“Yes, I did.”
“He could cause trouble. Call the school board, the police—”
“He won’t.” I kept my voice calm. “Men like that are only brave when they think they’re facing someone weaker. He came here expecting to bully you. Instead, he found me.” I shrugged. “He’ll go home, tell his wife some story about how he ‘handled it’, and he’ll make sure Tyler never bothers Luca and Knox again.”
Lilac was quiet for a long moment. Then, she stepped forward and wrapped her arms around my waist, surprising us both.
It took me a second to respond—we hadn’t touched, not since those early days when I’d grabbed her arm too hard. But then my arms came up around her, pulling her close, and I pressed my face into her hair.
“Thank you,” she whispered.
I pulled back slightly, just enough to see her face. “You okay?”
“I should be asking you that.” Her eyes searched mine. “You looked like you wanted to murder him.”
“Only a little.” The words came out before I could stop them—dry, dark.
A surprised laugh escaped her—short and startled. “That’s not reassuring.”

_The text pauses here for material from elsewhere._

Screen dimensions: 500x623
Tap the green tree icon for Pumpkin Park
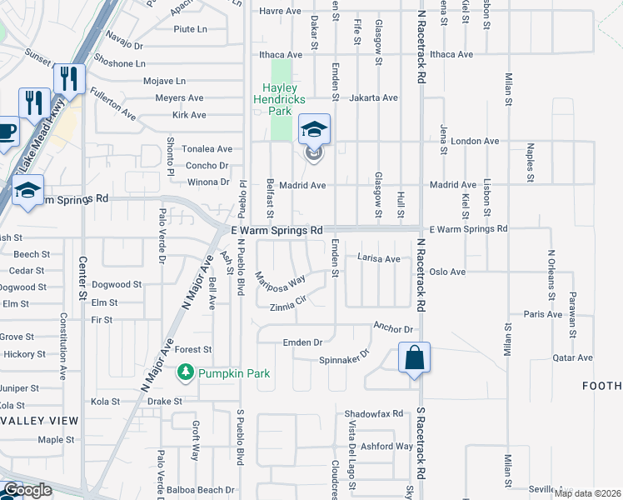[185, 373]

“Good thing I’m better at restraint than I used to be.”
“Are you?”
I cursed myself for saying something that would make her fear me, but then I realized there was no fear in her words. Might have been curiosity, or maybe recognition of the man Graham had told her about. “I’m trying to be.” I let my hands settle on her waist, careful not to hold too tight. “For you. For them.”
I looked up to the window where the boys were now watching from. “I’ll always protect them.” My voice went rough again. “You. The boys. Always. No matter what.”

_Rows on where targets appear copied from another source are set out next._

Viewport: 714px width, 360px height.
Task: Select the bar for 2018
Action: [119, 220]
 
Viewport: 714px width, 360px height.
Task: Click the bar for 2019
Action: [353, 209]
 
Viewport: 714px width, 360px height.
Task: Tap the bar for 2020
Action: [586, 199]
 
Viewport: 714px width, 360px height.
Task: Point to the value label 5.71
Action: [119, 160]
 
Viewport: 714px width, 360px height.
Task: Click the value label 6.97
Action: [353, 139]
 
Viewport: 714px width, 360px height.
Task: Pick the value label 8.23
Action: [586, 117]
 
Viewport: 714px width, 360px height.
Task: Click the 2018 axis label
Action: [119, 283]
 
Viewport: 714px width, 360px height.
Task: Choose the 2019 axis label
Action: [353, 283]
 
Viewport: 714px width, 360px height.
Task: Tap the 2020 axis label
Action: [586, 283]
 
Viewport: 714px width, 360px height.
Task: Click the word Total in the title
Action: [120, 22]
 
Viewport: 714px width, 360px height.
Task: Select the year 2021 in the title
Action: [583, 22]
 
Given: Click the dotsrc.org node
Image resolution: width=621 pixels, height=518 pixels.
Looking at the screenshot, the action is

She studied my face for a long moment, and I let her see everything—the violence I was capable of, the gentleness I reserved for her, the desperate love driving it all.
“I’m starting to believe that,” she said, and this time when she stepped back, she was almost smiling.
?
That night, after the boys were supposed to be in bed and Lilac was helping Betty with dishes, I found Luca waiting for me on the back porch.

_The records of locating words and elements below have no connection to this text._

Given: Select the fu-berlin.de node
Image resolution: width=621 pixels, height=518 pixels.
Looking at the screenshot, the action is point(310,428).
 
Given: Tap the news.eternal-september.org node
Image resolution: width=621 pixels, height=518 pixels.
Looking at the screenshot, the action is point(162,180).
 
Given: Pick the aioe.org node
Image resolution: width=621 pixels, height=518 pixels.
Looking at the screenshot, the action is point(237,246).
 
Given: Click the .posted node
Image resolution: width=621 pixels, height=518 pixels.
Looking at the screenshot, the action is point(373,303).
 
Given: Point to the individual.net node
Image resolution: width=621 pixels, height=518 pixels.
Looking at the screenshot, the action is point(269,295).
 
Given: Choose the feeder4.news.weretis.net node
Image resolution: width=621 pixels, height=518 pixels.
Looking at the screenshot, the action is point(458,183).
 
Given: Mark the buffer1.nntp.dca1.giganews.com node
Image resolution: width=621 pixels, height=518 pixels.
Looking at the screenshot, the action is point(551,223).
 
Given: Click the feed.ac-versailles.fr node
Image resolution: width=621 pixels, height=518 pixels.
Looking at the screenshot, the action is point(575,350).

He was sitting on the steps where I’d sat with him after Knox’s crash, his legs swinging in the darkness.
“Hey.” I lowered myself next to him. “Shouldn’t you be in bed?”
“I heard you,” Luca said. “With Tyler’s dad.”
“You were supposed to be inside.”
“I came out in case mama or you needed me.” He looked up at me, and in the dim light from the kitchen window, his green eyes were luminous. “You really scared him.”
“He deserved to be scared.”
Luca nodded slowly. “He came here to yell at Mama. I heard him say I was a thug.”
“He’s wrong.”
“I know.” Luca was quiet for a moment. “But, nobody ever stood up for us like that before. When I got in trouble before, at our old school, our teacher would yell at me and say I was making him look bad.”
My hands clenched on my knees. I wanted to find this teacher and make him pay for every moment of neglect. “That’s not what daddies do,” I said. “Daddies don’t care about looking bad—they care about making sure their family is safe.”
“Is that what you did today? Protected us?”
“Yeah, kid. That’s exactly what I did.”